# [Problem]
Once the line containing "Click the zoom" has been printed, stop; print every line before it exactly, starting at the top of the material below.

# [Exercise data]
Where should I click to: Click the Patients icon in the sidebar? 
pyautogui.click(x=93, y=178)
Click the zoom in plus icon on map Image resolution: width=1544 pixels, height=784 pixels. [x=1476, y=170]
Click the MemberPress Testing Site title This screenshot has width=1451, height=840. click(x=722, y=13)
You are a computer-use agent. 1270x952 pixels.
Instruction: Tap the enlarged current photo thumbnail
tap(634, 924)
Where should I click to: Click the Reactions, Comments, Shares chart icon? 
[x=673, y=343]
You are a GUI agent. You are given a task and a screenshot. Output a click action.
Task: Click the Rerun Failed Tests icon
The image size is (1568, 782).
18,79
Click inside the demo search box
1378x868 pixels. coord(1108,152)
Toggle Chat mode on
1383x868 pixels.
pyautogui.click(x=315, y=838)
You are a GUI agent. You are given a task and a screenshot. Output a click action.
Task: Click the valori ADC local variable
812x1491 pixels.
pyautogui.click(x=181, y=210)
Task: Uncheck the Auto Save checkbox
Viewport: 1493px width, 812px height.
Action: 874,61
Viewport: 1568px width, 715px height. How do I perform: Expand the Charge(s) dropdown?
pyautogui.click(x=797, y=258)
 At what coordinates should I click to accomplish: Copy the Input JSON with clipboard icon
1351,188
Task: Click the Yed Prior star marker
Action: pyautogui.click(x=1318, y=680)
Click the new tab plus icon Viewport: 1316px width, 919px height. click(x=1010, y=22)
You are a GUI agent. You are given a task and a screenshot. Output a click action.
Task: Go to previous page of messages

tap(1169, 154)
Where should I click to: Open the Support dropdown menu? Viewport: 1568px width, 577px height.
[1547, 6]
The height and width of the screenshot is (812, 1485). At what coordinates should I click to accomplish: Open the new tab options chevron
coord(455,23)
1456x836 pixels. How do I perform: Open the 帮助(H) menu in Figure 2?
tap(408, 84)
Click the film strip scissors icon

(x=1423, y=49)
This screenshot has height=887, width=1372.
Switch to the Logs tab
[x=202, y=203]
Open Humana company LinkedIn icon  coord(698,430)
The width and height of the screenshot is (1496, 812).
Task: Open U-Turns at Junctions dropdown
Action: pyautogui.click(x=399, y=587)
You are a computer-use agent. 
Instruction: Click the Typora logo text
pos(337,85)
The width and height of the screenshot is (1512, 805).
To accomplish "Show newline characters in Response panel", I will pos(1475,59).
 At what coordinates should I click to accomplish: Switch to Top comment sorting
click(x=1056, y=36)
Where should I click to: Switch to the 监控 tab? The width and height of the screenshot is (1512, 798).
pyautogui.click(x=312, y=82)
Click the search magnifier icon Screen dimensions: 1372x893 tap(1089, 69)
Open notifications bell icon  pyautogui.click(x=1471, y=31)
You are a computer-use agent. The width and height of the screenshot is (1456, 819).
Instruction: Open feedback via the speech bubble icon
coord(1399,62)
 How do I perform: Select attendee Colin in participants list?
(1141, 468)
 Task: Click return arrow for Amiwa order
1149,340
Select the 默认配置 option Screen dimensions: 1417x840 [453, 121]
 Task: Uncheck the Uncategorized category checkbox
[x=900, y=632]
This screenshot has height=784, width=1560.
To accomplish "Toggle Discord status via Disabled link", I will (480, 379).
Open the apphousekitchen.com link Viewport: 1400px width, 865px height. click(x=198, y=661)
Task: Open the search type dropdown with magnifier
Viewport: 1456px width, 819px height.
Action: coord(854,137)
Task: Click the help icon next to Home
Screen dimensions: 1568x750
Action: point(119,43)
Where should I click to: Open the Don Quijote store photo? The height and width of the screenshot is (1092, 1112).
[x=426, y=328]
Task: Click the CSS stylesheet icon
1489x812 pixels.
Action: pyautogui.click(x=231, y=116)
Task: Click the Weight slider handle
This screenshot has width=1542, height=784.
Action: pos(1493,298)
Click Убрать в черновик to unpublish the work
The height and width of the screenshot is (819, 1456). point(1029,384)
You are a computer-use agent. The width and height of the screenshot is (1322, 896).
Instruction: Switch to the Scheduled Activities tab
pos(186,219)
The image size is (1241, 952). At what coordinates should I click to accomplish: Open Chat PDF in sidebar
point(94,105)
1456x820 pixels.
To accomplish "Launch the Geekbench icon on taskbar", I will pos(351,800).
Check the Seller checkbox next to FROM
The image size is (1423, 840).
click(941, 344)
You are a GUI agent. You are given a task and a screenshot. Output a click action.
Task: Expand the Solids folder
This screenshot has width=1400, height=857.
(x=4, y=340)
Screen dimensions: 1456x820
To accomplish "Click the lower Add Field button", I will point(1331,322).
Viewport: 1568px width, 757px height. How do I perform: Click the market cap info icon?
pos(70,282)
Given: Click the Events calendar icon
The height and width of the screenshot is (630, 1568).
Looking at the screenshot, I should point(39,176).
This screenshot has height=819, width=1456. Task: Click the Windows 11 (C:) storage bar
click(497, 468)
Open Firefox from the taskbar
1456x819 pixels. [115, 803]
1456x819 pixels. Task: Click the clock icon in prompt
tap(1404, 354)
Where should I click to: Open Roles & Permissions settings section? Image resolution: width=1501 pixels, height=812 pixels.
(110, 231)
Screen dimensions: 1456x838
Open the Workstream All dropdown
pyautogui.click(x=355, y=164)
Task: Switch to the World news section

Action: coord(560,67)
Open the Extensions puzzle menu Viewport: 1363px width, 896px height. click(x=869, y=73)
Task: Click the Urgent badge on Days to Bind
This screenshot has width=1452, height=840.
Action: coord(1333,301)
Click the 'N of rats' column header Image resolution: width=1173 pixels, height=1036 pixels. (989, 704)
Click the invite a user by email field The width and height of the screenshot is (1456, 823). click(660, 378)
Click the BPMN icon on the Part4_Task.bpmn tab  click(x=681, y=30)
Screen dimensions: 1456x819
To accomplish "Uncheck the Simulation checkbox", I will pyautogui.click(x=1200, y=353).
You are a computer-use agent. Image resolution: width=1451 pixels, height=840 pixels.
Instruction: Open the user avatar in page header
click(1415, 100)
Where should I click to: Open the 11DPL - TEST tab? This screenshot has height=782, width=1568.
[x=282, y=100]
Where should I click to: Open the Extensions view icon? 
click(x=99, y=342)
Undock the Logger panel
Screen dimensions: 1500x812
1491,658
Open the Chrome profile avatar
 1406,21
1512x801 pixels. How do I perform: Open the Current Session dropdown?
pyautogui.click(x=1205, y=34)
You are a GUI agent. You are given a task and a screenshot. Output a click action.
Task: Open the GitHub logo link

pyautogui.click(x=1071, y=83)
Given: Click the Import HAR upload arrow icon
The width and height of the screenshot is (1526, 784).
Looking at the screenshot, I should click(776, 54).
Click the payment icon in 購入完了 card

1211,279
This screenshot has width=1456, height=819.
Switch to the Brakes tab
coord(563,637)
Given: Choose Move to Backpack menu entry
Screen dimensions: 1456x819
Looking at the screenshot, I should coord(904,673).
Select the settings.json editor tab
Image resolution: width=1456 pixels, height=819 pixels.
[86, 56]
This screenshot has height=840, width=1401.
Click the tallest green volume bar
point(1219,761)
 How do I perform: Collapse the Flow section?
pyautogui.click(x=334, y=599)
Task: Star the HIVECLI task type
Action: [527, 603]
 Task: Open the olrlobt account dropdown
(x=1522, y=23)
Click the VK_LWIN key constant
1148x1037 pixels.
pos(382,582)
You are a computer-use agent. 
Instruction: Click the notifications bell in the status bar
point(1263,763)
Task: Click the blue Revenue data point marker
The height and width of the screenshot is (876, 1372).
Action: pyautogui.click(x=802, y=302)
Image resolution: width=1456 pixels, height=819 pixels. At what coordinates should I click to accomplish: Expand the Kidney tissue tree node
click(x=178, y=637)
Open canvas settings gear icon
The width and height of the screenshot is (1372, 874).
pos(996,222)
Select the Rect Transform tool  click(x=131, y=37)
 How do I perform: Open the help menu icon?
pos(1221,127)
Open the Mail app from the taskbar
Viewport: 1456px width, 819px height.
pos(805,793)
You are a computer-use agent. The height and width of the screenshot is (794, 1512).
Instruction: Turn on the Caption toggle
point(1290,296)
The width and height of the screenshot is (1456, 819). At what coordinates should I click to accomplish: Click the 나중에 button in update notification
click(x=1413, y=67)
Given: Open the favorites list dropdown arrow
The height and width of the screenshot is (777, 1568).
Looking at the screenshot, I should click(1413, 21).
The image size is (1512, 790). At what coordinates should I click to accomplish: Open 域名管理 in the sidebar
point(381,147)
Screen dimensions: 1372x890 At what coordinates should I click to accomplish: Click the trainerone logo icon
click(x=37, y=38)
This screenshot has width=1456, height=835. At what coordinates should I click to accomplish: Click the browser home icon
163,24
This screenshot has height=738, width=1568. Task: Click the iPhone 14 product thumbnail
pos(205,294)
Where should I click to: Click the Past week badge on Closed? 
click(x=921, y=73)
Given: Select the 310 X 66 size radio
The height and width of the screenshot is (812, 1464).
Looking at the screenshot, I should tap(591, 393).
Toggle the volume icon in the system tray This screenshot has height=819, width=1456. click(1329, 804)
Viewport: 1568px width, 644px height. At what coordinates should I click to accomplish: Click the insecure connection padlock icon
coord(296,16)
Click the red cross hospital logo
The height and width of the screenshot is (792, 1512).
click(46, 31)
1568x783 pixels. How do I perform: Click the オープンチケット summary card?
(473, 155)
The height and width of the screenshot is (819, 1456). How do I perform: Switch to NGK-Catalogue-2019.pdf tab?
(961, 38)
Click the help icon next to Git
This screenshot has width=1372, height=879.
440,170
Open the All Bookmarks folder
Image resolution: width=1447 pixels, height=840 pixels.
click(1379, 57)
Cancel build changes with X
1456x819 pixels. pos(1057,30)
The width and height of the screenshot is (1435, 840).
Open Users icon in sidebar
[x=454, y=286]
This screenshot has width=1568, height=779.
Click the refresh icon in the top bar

# [Task answer]
Where should I click to: Click the Patients icon in the sidebar? 
pyautogui.click(x=93, y=178)
Click the zoom in plus icon on map Image resolution: width=1544 pixels, height=784 pixels. [x=1476, y=170]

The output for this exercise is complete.